__TASK DESCRIPTION__
Every line below that holds the word "with" must be listed.
:: RECORDS FOR THE EXERCISE ::
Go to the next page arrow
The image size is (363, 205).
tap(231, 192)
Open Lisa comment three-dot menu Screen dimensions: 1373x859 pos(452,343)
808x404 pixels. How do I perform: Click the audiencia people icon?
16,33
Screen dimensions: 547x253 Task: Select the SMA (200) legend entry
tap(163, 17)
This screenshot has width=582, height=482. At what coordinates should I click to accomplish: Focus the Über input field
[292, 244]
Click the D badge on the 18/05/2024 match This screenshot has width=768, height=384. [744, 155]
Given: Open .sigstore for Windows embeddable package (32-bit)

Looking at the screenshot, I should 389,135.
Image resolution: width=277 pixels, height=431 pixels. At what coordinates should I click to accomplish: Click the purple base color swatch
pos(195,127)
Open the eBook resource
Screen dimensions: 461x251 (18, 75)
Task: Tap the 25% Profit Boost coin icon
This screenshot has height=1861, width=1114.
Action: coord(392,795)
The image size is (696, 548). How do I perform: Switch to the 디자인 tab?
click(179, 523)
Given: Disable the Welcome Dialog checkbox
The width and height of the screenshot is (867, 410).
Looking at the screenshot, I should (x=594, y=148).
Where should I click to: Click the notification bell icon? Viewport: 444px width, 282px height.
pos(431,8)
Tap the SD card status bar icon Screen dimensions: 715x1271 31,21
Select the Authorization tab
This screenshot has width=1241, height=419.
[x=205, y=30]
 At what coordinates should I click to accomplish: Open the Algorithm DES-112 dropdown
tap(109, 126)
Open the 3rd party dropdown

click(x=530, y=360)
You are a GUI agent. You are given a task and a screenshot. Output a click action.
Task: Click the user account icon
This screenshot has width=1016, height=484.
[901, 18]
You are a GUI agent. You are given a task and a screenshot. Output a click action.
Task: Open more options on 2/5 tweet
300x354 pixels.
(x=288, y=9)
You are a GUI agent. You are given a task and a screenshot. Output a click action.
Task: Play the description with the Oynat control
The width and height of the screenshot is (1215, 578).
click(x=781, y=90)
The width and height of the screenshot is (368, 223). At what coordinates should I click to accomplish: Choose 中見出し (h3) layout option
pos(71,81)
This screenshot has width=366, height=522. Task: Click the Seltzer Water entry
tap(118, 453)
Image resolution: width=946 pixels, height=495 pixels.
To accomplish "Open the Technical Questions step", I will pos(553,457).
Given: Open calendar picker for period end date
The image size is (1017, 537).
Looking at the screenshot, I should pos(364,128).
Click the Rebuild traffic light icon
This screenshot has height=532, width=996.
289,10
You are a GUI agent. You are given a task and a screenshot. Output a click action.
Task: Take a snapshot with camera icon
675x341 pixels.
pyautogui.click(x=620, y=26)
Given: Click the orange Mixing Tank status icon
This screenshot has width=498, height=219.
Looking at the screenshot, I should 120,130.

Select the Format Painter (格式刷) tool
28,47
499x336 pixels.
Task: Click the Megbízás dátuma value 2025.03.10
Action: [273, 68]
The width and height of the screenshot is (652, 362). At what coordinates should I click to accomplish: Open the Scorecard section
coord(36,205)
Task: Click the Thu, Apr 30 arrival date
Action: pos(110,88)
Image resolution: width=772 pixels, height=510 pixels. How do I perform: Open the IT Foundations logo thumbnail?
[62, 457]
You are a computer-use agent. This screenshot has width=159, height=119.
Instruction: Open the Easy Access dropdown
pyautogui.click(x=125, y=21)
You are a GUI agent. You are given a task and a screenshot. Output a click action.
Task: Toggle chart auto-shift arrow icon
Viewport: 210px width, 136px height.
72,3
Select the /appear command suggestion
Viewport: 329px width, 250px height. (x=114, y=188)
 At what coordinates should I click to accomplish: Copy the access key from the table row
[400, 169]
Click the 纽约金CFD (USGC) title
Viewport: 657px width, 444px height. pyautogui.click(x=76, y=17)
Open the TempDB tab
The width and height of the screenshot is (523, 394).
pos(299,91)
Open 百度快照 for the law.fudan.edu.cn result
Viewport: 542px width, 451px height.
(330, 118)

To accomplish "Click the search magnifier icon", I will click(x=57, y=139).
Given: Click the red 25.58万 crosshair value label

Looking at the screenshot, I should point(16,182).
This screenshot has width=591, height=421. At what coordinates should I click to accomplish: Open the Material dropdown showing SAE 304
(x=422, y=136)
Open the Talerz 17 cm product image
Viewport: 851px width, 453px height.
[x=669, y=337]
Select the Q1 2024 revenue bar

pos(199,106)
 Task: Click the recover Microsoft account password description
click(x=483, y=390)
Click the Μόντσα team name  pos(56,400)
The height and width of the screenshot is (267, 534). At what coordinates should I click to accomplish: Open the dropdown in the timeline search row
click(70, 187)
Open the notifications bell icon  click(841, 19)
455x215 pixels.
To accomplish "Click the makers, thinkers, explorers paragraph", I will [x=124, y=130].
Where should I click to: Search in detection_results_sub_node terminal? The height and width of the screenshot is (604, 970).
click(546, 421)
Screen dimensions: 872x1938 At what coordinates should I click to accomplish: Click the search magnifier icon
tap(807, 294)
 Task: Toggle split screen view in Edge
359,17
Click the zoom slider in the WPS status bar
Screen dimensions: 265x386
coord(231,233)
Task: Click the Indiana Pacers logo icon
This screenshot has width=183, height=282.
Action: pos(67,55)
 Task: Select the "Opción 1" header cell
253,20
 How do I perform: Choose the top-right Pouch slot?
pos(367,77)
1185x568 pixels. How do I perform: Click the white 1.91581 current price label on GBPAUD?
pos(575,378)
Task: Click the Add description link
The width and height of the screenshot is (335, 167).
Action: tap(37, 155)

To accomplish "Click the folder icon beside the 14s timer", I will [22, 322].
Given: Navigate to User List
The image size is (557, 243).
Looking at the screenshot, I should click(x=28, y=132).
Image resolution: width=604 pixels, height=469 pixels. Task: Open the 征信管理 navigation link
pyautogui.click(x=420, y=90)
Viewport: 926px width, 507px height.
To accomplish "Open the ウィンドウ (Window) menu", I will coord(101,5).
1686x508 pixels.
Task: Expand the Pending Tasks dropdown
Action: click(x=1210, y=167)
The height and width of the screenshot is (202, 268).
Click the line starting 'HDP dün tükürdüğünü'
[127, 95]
:::
__RESPONSE BOX__
Task: Play the description with the Oynat control
Task: Take a snapshot with camera icon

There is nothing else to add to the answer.